In the Community
African Americans for Planned Parenthood works to strengthen the entire community in three main ways:
- 1. Health
Planned Parenthood health centers provide quality health care for all communities. In 2011, 15 percent of Planned Parenthood patients were African Americans —400,000 people. Between 2002 and 2011, the number of African-American patients increased by 26 percent, with a 155 percent increase in African-American male patients. Planned Parenthood provides many different health services including birth control information and services, pregnancy tests, STI tests, Pap tests, and breast exams. Birth control services and information alone comes to 2 million patients, including nearly 240,000 African-American women.
- 2. Education
Planned Parenthood is the largest provider of sex education in the country.
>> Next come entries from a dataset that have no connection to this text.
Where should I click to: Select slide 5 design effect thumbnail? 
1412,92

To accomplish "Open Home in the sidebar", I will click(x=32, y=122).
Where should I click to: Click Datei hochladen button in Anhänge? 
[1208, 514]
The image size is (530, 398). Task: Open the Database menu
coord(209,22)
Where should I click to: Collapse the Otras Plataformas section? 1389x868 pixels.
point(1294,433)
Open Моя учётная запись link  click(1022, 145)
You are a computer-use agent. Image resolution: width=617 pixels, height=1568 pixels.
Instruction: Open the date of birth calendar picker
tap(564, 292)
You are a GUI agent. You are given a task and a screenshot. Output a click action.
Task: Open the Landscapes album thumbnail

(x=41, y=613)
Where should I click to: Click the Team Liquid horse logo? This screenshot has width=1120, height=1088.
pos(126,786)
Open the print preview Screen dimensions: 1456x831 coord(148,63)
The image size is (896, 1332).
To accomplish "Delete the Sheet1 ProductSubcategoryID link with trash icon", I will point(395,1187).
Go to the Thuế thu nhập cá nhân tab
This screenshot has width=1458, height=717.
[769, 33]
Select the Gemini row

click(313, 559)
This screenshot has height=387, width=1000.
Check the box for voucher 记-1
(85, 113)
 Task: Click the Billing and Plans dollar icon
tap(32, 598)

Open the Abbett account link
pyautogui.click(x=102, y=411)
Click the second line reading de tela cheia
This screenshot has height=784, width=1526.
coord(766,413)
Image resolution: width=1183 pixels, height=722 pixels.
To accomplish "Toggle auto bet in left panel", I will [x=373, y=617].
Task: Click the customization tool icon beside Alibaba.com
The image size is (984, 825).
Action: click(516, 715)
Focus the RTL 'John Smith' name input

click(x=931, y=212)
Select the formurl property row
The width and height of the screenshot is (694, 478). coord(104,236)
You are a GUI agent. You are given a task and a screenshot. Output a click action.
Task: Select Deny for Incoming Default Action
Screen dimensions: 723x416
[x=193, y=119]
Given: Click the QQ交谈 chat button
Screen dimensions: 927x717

We provide accurate, non-judgmental sex education and information both in person and online. Planned Parenthood affiliates deliver in-person sex education to over 1 million people each year. We are also creating innovative new ways to reach people where and when they need information and resources the most. Our goal is to improve the sexual health of young people (15-24), particularly African American and Latino youth, through engaging, culturally appropriate, online and mobile education projects. For example, Planned Parenthood's chat and text program has reached over 160,000 people since its initiation. These digital projects supplement the wide array of excellent education offerings Planned Parenthood affiliates offer in their communities.
- 3. Advocacy
People deserve quality health care. Advocates know the importance of action in making that a reality for individuals. Advocates know the importance of speaking up. Planned Parenthood organizations promote and defend policies that protect and expand African-American's sexual and reproductive rights and their intersection with other social justice issues. Planned Parenthood is deeply committed to the fundamental right of each individual, throughout the world, to manage his or her fertility, regardless of the individual's income, marital status, race, ethnicity, sexual orientation, age, national origin, or residence. We believe that respect and value for diversity in all aspects of our work are essential to our well-being.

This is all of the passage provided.